## start Page excerpt

The Indian cricket board (BCCI) did not exactly embrace the women’s game with great enthusiasm — it was the last of the big international cricket boards to do so, that too on the directives of the International Cricket Council (ICC), in 2006. The profile of women’s cricket, and support for it in India, grew dramatically after that. Last year, the BCCI increased the women’s cricketers’ match fees to the level of the male players — Rs 15 lakh for a Test, Rs 6 lakh for an ODI and Rs 3 lakh for a T20 International.

The catch is that women’s annual contracts are worth a fraction of the men’s — India’s best female cricketers are awarded Grade A contracts, worth Rs 50 lakh; the best male cricketers, placed in Grade A+, are assured of Rs 7 crore. Not much parity there. There’s more: women get to play much fewer Tests or ODIs — Harmanpreet Kaur has played only three Test matches since making her international debut in 2009, for instance. Compare that with 66 Tests and 174 ODIs that Ravindra Jadeja has played since debuting the same year. Gender pay parity in Indian cricket, thus, is not quite what the headlines suggest it is.

At the international level, the decision of the ICC to award equal prize money in its tournaments — such as the 50-over World Cup, the T20 World Cup and the Under-19 World Cup — is very good news.

There exist old-fashioned curmudgeons who pipe in with the argument that women’s sport must match the revenues from men’s sport before pay parity is implemented. They believe women sportspersons are taking a disproportionate share from the revenue the men bring. For instance, Raymond Moore, a former player who was the CEO of the Indian Wells Masters, said in 2016: “If I was a lady player, I’d go down every night on my knees and thank God that Federer and Nadal were born, because they have carried this sport.”

## end Page excerpt
## start Given information

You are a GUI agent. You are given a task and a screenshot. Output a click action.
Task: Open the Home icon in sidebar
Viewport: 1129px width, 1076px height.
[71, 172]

## end Given information
## start Given information

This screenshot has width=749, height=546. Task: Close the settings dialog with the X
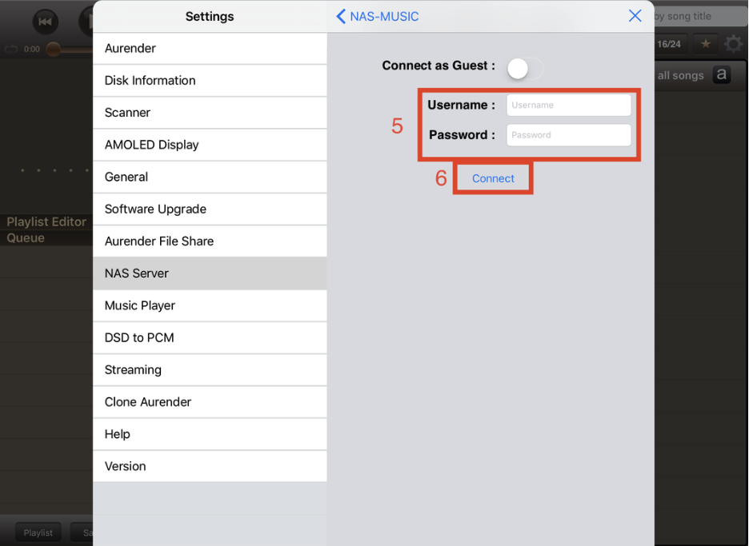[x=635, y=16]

## end Given information

To-do list:
**1.** From the passage on pay parity in cricket, reproduce word for word the portion starting with "The catch is" and going on through "suggest it is.".
**2.** List each line of the records that contains the string "height", copying every such line in full.

Responses to the exercise:
**1.**
The catch is that women’s annual contracts are worth a fraction of the men’s — India’s best female cricketers are awarded Grade A contracts, worth Rs 50 lakh; the best male cricketers, placed in Grade A+, are assured of Rs 7 crore. Not much parity there. There’s more: women get to play much fewer Tests or ODIs — Harmanpreet Kaur has played only three Test matches since making her international debut in 2009, for instance. Compare that with 66 Tests and 174 ODIs that Ravindra Jadeja has played since debuting the same year. Gender pay parity in Indian cricket, thus, is not quite what the headlines suggest it is.

**2.**
Viewport: 1129px width, 1076px height.
This screenshot has width=749, height=546. Task: Close the settings dialog with the X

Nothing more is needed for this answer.